Polly, angry and frightened, ran after him, screaming at the top of her voice.
Voles was in such a desperate hurry that he did not pay heed to his steering, and nearly ran over a motor-cyclist coming in hot haste to East Orange. The rider, a young man, pulled up and used language. He heard Polly, panting and shrieking, running toward him.
”Good gracious, Miss Barnard, what's the matter?” he cried, for Polly was pretty enough to hold many an eye.
”Is that you, Mr. Petch? Thank goodness! There's been murder done in Gateway House. That villain is carrying off the young lady he has killed. He has escaped from the police. They're in there now. Oh, catch him!”
Mr. Petch, who had dismounted, began to hop back New York-ward, while the engine emulated a machine-gun.
”It's a big car--goes fast--I'll do my best--” Polly heard him say, and he, too, was gone. She met Carshaw and the chief half-way up the drive.
To them, in gasps, she told her story.
”Cool hand, Voles!” said Steingall.
”The whole thing was bungled!” cried Carshaw in a white heat. ”If Clancy had been here this couldn't have happened.”
Steingall took the implied taunt coolly.
”It would have been better had I followed my original plan and not helped you,” he said. ”You or our East Orange friend might have been killed, it is true, but Voles could not have carried the girl off so easily.”
Carshaw promptly regretted his bitter comment. ”I'm sorry,” he said, ”but you cannot realize what all this means to me, Steingall.”
”I think I can.

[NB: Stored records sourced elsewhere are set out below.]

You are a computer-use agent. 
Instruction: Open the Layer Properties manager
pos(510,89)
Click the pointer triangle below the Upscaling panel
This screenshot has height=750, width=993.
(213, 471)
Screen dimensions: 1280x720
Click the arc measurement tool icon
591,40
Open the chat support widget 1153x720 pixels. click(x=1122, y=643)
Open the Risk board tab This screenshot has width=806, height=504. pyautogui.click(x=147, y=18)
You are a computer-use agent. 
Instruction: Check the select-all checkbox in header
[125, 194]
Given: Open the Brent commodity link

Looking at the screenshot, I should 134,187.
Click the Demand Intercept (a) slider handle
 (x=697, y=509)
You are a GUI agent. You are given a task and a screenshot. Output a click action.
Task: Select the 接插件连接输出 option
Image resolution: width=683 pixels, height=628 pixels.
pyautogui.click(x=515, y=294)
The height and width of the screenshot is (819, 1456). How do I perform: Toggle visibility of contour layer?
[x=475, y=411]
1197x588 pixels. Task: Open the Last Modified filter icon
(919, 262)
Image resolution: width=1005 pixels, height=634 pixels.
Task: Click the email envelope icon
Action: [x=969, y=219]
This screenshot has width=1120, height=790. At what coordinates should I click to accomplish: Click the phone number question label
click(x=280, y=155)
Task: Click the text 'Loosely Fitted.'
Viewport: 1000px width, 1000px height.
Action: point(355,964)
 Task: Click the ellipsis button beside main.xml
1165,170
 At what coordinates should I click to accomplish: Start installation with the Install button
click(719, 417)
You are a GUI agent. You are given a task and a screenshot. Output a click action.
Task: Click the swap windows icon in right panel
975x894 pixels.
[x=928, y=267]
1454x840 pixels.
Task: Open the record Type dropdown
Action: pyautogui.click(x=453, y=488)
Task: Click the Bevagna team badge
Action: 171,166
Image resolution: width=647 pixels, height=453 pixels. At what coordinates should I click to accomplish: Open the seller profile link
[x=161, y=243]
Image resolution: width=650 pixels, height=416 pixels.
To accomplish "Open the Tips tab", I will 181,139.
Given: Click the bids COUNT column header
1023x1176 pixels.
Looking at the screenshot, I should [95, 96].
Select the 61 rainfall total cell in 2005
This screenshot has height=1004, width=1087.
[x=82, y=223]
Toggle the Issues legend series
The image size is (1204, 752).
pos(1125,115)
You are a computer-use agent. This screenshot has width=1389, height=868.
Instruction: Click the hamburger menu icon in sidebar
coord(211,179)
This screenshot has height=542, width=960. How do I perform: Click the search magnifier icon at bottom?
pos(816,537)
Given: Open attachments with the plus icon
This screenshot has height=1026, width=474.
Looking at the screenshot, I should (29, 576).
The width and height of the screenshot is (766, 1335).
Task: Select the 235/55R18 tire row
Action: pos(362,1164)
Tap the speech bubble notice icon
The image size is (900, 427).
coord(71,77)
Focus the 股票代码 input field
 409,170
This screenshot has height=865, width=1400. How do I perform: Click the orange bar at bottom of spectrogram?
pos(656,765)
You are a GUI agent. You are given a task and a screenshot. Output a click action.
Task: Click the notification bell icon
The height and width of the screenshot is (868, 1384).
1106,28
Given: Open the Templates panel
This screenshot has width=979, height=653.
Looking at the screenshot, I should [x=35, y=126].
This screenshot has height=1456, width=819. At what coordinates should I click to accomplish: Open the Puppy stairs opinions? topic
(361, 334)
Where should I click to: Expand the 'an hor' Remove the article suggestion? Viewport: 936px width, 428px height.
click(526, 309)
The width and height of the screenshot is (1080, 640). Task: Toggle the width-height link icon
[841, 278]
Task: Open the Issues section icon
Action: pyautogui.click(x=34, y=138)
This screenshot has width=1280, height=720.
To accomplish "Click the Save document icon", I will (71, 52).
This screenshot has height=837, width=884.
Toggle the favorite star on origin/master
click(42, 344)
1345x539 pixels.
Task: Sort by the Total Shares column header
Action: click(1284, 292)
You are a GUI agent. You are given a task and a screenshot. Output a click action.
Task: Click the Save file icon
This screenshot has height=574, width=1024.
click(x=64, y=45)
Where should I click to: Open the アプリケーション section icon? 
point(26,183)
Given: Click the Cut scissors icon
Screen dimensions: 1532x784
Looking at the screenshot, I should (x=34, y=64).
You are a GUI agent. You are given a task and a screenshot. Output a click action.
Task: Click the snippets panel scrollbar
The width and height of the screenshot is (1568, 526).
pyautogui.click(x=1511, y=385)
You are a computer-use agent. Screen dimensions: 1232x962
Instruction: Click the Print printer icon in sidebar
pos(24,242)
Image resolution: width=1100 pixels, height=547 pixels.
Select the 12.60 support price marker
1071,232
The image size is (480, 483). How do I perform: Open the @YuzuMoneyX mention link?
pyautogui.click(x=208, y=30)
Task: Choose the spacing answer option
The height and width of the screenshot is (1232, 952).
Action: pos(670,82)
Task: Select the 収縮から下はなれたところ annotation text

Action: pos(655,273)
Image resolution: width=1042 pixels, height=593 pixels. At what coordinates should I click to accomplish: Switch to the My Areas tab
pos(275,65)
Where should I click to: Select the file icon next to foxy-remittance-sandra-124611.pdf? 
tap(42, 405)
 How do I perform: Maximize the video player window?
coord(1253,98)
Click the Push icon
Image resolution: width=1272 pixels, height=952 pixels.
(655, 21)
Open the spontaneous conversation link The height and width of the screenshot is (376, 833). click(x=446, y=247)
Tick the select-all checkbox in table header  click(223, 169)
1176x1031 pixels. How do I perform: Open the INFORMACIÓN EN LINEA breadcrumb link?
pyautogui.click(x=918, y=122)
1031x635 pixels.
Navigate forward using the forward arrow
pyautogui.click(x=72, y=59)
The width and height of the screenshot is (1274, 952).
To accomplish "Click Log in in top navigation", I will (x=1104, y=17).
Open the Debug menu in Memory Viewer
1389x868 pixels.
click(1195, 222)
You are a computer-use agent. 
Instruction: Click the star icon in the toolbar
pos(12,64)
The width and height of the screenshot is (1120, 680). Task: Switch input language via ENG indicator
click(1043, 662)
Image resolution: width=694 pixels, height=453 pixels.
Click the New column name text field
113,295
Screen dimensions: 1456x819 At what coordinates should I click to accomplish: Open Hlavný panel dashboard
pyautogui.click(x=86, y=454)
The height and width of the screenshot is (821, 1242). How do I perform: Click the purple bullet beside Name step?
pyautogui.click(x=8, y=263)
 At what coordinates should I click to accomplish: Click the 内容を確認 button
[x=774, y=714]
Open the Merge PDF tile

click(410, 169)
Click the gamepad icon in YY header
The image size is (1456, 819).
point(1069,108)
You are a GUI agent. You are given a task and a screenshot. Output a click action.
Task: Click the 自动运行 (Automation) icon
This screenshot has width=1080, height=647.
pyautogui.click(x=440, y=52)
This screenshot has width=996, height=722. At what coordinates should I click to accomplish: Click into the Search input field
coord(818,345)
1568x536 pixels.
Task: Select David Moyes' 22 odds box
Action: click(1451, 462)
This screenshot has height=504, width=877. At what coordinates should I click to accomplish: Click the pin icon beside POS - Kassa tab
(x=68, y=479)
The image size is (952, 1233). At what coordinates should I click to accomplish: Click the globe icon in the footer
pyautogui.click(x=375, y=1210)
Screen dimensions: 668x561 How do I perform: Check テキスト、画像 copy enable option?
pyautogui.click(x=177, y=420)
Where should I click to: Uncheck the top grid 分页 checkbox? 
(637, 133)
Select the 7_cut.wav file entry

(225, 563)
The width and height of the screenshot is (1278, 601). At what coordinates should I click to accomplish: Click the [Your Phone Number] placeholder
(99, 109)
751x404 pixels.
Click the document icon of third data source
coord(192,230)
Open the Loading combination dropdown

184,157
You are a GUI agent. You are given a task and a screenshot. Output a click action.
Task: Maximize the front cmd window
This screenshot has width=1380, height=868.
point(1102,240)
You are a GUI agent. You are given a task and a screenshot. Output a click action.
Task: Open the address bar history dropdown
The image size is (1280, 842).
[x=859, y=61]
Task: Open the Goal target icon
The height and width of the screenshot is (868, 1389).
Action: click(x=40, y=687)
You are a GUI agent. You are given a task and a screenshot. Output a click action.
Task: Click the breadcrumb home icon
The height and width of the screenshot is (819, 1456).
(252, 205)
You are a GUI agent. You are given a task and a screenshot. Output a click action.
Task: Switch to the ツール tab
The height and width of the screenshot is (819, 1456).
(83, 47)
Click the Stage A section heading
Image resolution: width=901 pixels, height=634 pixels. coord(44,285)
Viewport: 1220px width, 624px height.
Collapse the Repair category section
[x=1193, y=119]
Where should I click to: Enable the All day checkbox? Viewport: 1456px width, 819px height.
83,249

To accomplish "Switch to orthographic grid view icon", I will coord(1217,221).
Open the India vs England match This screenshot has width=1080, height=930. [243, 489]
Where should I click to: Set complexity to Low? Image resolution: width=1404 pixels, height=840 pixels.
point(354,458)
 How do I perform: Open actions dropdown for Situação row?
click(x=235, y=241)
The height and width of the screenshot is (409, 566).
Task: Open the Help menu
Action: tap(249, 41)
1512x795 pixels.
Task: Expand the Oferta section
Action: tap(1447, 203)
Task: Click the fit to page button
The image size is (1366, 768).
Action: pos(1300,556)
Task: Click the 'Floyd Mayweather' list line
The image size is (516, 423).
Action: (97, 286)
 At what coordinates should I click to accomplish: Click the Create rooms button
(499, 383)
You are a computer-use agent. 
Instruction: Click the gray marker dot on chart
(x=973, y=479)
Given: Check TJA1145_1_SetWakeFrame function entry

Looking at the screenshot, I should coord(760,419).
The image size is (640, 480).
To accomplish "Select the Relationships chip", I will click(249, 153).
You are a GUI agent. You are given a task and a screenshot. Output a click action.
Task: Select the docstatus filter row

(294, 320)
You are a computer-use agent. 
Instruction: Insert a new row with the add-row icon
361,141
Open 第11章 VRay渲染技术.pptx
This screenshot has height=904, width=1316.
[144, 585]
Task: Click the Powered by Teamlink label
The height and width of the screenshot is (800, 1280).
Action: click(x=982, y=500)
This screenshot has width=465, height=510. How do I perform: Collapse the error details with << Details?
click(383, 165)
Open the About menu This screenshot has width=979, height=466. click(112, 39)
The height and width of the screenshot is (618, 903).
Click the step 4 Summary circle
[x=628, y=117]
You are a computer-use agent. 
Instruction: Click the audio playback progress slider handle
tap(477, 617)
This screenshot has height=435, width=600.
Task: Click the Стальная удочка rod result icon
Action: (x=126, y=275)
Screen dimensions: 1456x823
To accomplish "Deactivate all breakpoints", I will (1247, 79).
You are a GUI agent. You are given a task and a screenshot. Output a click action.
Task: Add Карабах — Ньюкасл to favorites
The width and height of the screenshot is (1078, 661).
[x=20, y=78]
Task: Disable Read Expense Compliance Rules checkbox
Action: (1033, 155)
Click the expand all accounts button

Cheer up; your car is easily recognizable. We have a cyclist known to this young lady in close pursuit. Even if he fails to catch up with Voles, he will at least give us some definite direction for a search. At present there is nothing for us to do but lodge these people in the local prison, telephone the ferries and main towns, and go back to New York. The police here will let us know what happens to the cyclist; he may even call at the Bureau. I can act best in New York.”
”Do you mean now to arrest those in the house?”
”Yes, sure. That is, I'll get the New Jersey police to hold them.”
”On what charge?”
”Conspiracy. At last we have clear evidence against them. Miss Polly here has actually seen Voles carrying off Miss Bartlett, who had previously been rendered insensible. If I am not mistaken in my man, Fowle will turn State's evidence when he chews on the proposition for a few hours in a cell.”
”Pah--the wretch! I don't want these reptiles to be crushed; what I want is to recover Miss Bartlett. Would it not be best to leave them their liberty and watch them?”
”I've always found a seven days' remand very helpful,” mused the detective.
”In ordinary crime, yes. But here we have Rachel Craik, who would suffer martyrdom rather than speak; Fowle, a mere tool, who knows nothing except what little he is told; and a thick-headed brute named Mick the Wolf, who does what his master bids him. Don't you see that in prison they are useless. At liberty they may help by trying to communicate with Voles.”
”I'm half inclined to agree with you. Now to frighten them. Keep your face and tongue under control; I'll try a dodge that seldom fails.”
They re-entered the house. Jim was doing sentry-go in the hall. The prisoners were sitting mute, save that Mick the Wolf uttered an occasional growl of pain; his wounded arm was hurting him sorely.
”We're not going to worry any more about you,” said Steingall contemptuously as he unlocked the hand-cuffs with which he had been compelled to secure Rachel and Fowle.
”Yes, you will,” was the woman's defiant cry. ”Your outrageous conduct--”
”Oh, pull that stuff on some one likely to be impressed by it. It comes a trifle late in the day when Miss Winifred Marchbanks is in the hands of her friends and Voles on his way to prison. I don't even want you, Rachel Bartlett, unless the State attorney decides that you ought to be prosecuted.”